* Actions to take
A - Please copy the Women in Wildfire article word for word from "Helmen then connected" to "Women in Wildfire.".
B - Turn the paragraph of the Women in Wildfire article beginning "While out in the field" into a short bulleted list that keeps its main facts.
C - Translate this sentence from the Women in Wildfire article into Spanish: "The idea of doing hard work, spending time outdoors and pursuing a job that requires optimal physical fitness appeals to Helmen."

* begin Quoted text *

Collier, who obtained a degree in forestry and a certificate in fire ecology and management from Northern Arizona University in May, said she plans to apply for a position on the Apache – Sitgreaves Black Mesa Interagency Hotshot crew, but said any position working in wildfire sounds awesome.
“I would be happy to be on a hand crew or an engine, or whatever I can get,” she said. “It seems like a community, and it’s a greater purpose to work toward.”
Flagstaff resident and NAU student Maggie Helmen, 20, was also compelled to apply for Women in Wildfire after seeing recent wildfires threaten her friends and family. Helmen said she had friends that evacuated during both the 2022 Tunnel and Pipeline fires.
“We could see the smoke billowing up and it was scary,” she said. “I just felt really useless and I was like, ‘dang, I need to be doing something,’ and I couldn’t.”
Helmen then connected with a friend who worked in wildland fire, who started mentoring her. Shortly after that, she worked with an adviser at NAU to complete her application for Women in Wildfire.
The idea of doing hard work, spending time outdoors and pursuing a job that requires optimal physical fitness appeals to Helmen.
Plus, she said, “the fact that you’re helping and you know that you’re helping, you’re not just sitting around,” is another driving factor for pursuing a career on fire.
Helmen and Collier are two of the roughly 80 women who applied for the training.
Classroom work includes a walk through the job application process, lectures on wildland firefighting strategy and safety, demonstrations on packing for a fire assignment and lessons on monitoring wind and weather.
While out in the field, participants get hands-on experience operating fire engines and heavy machinery, deploying emergency fire shelters and using various hand tools to “build line” – creating a physical barrier between a wildfire and burnable fuels, such as dry pine needles and dead trees, by digging down to mineral soil.
On the last day of training, participants sat down in front of their computers to submit job applications and jumpstart their careers in wildland fire.

* end Quoted text *
* begin Dataset content *

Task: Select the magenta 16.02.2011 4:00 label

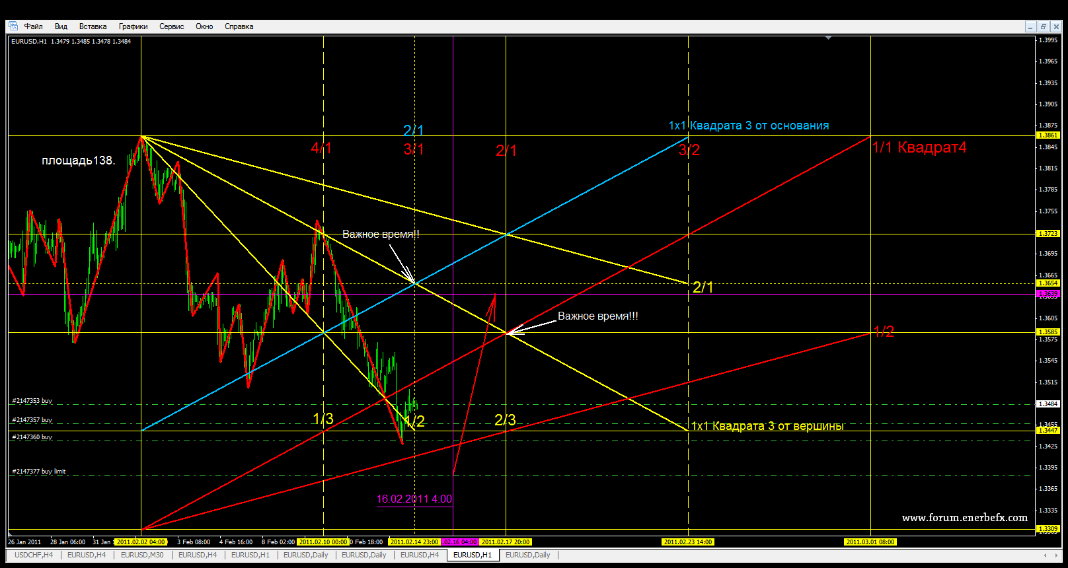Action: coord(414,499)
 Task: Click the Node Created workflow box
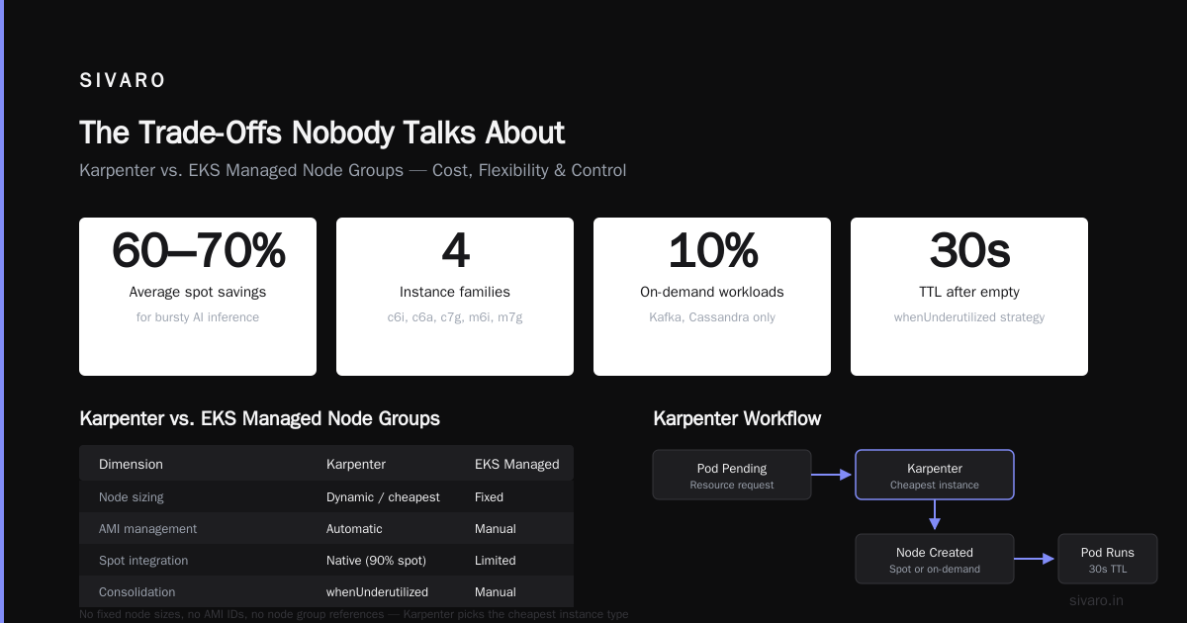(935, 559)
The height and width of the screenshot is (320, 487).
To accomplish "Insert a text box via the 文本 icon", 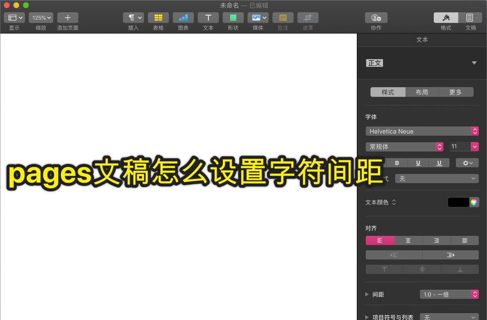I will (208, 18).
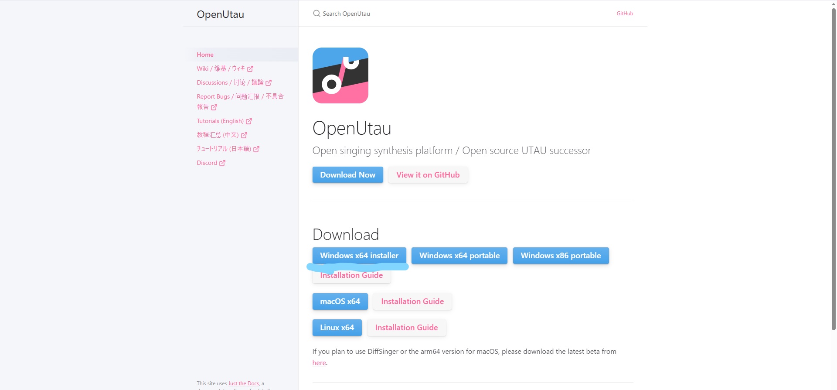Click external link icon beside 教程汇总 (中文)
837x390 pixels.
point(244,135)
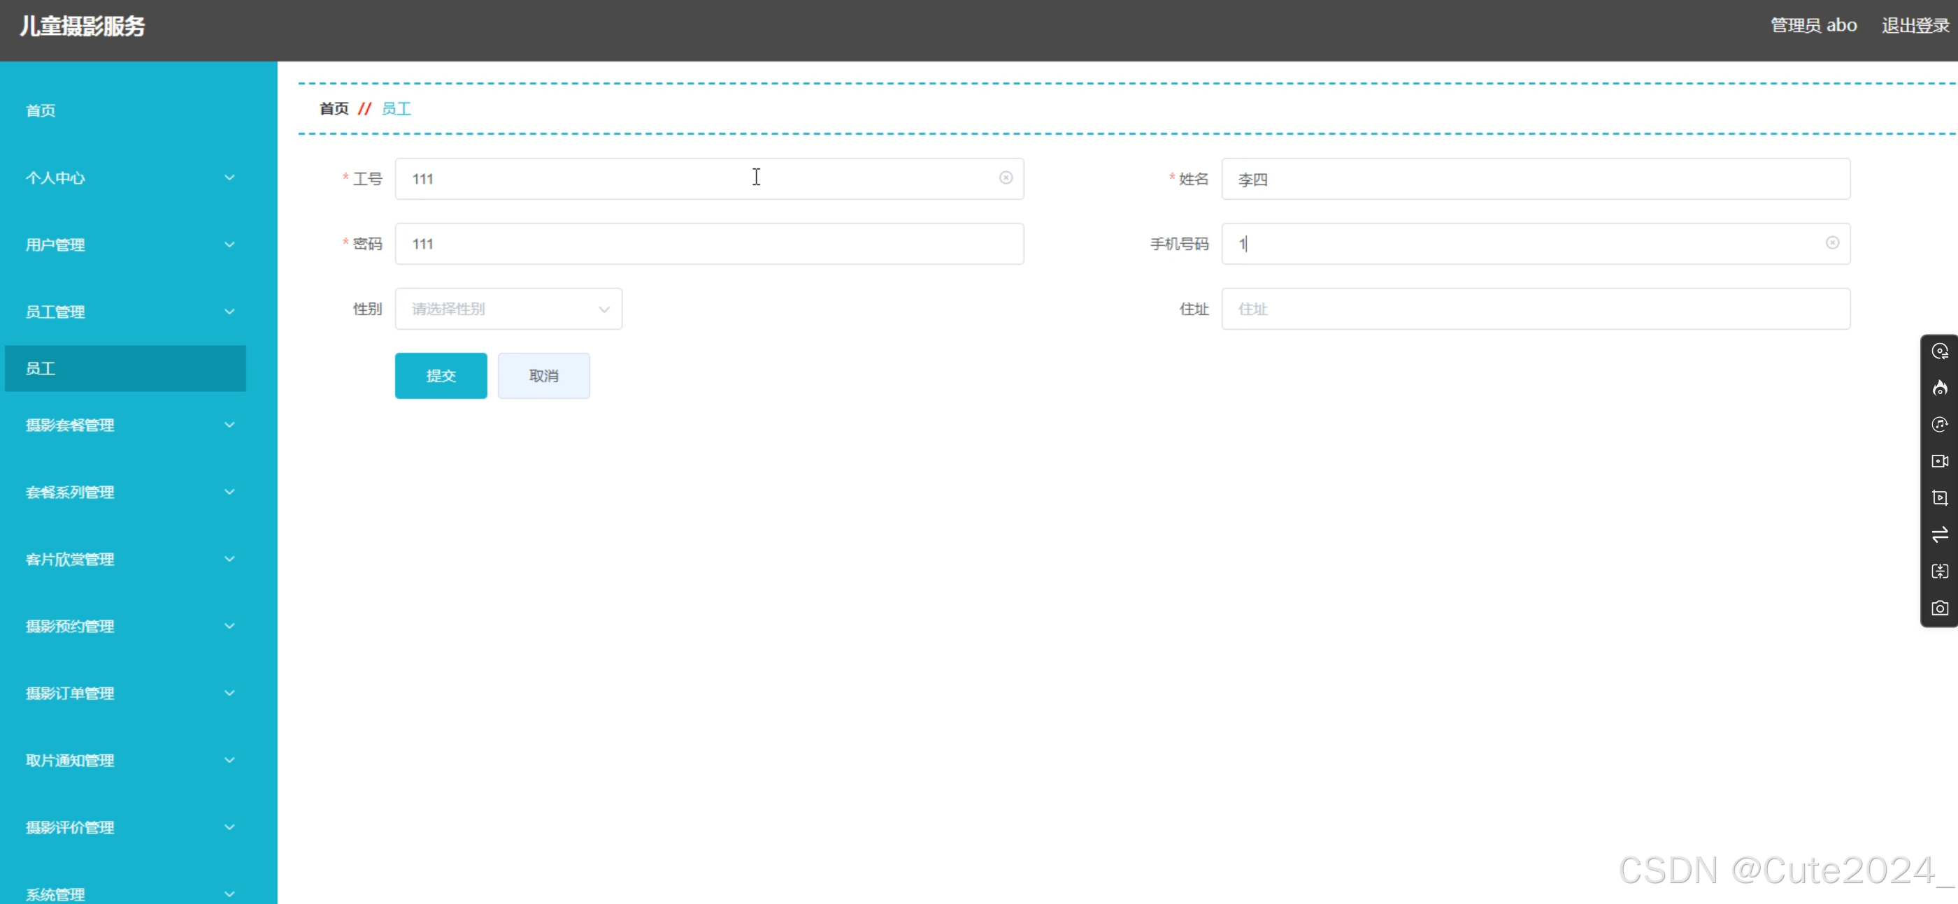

* end Dataset content *

* Solutions
A -
Helmen then connected with a friend who worked in wildland fire, who started mentoring her. Shortly after that, she worked with an adviser at NAU to complete her application for Women in Wildfire.

B -
In the field, participants get hands-on experience:
- Operating fire engines and heavy machinery
- Deploying emergency fire shelters
- Using hand tools to "build line," which means digging down to mineral soil to create a physical barrier between a wildfire and burnable fuels such as dry pine needles and dead trees

C - A Helmen le atrae la idea de hacer trabajo duro, pasar tiempo al aire libre y dedicarse a un empleo que exige una condición física óptima.